How to Perform Hash Calculation Based on Schema Name and Table Name When Data is Sunk to Kafka and Dispatcher is Set to "table"?

Note:
This topic has been translated from a Chinese forum by GPT and might contain errors.

Original topic: 数据Sink到Kafka, 当dispatcher ="table"时,如何根据Scheme名和table名做Hash计算的?

| username: ShengFeng

[TiDB Usage Environment] Production Environment / Testing / PoC
[TiDB Version] v5.4.0
[Reproduction Path] Operations performed that led to the issue
[Encountered Issue: Problem Phenomenon and Impact]
When sinking data to Kafka using the open-protocol, if the dispatcher is configured as “table”, table-level DDLs are broadcast to every partition (my understanding is that broadcasting is reasonable when the dispatcher is not set to “table”, but when it is set to “table”, table-level DDLs should be sent to the corresponding partition just like the data). Currently, to ensure the execution order of DML > DDL > DML and to ensure that DDLs are executed only in the partition processing the data, it is necessary to know the hash calculation algorithm based on the schema name and table name when the dispatcher is configured as “table”.

| username: Billmay表妹 | Original post link

When the dispatcher is configured as dispatcher = "table", the algorithm for calculating the hash based on the Schema name and Table name is as follows:

  1. Concatenate the Schema name and Table name into a single string, separated by a dot ., for example, testdb.testtable.

  2. Perform a hash calculation on the concatenated string to obtain a hash value.

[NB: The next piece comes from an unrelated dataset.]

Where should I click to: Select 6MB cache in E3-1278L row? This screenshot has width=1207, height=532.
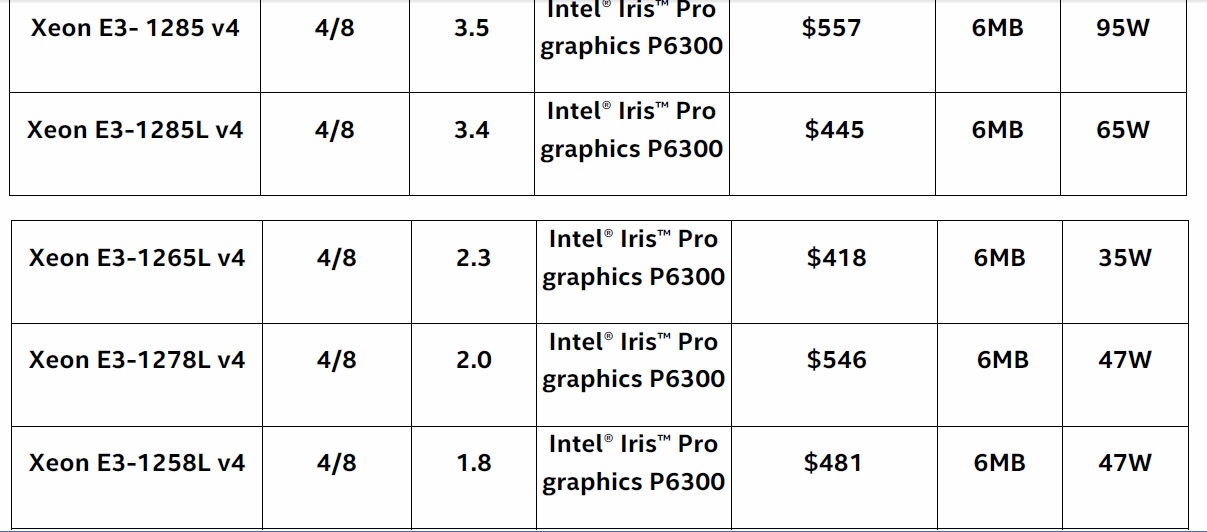point(1003,360)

  3. Take the modulo of the hash value with the number of partitions to get a partition number.

  4. Write the data to the corresponding partition.

Therefore, when using dispatcher = "table", table-level DDL will be broadcast to each partition, but only the partition that processes the table data will execute the DDL. This is because, in TiCDC, DDL events are sent to TiCDC through TiDB’s Binlog and then sent to Kafka through TiCDC. Before sending to Kafka, TiCDC will distribute the DDL events to the corresponding partition based on the dispatcher’s configuration, but only the partition that processes the table data will execute the DDL. This ensures the execution order of DML>DDL>DML and avoids executing DDL on partitions that do not need it, thereby improving processing efficiency.

| username: ShengFeng | Original post link

Hello, according to the provided algorithm, the calculated Partition is incorrect. Please help check JH_150167.at_product_cha_act (format: dbName.tableName), with 24 partitions. To which partition will the message be sent? Additionally, how should negative Hash values be handled?

| username: ljluestc | Original post link

You seem to be describing an issue related to the configuration of TiDB and its integration with Kafka as a data sink. Specifically, you mention that when the dispatcher is configured as dispatcher = “table”, table-level DDL (Data Definition Language) statements are being broadcast to every partition, which is not the expected behavior.

To ensure that DML (Data Manipulation Language) operations are executed in order before DDL operations and to restrict the execution of DDL statements to the specific partition handling the data, it is necessary to understand the hash calculation algorithm used when the dispatcher is set to “table”. It appears that this algorithm is based on the schema name and table name.

If you have any specific questions or need assistance with this issue, please provide more details or clarify your concerns.

| username: ShengFeng | Original post link

Yes, the effect I hope to achieve is that when the allocator is configured as dispatcher = “table”, table-level DDL statements are only executed in the specific partition that processes the data, and not executed in each partition. Therefore, I would like to understand the hash calculation algorithm used when the dispatcher is set to “table”. When a partition receives a DDL, it performs a hash calculation to obtain the partition code. If it is the data processing partition, the DDL is executed; otherwise, the DDL is not executed.

| username: ljluestc | Original post link

In TiDB, when the dispatcher is configured as dispatcher = “table”, the hash calculation algorithm used to determine the partition code for DDL statements depends on the partitioning method used by the table. TiDB has different partitioning methods, including range partitioning, hash partitioning, and list partitioning.

Range Partitioning: If the table is partitioned using range partitioning, hash calculation is not directly used to determine the partition code. Instead, the partition code is determined based on the value ranges specified for each partition. The DDL statement is executed only if the value range of the partition matches the condition specified in the DDL statement.

Hash Partitioning: If the table is partitioned using hash partitioning, the partition code is determined through hash calculation. The partition code is calculated based on the hash value of the partition key specified in the DDL statement. The DDL statement is executed if the calculated partition code matches the partition code of the partition currently being processed; otherwise, it is not executed.

List Partitioning: If the table is partitioned using list partitioning, hash calculation is not used to determine the partition code. Instead, the partition code is determined based on the specific values specified for each partition. The DDL statement is executed only if the specified value matches the condition specified in the DDL statement.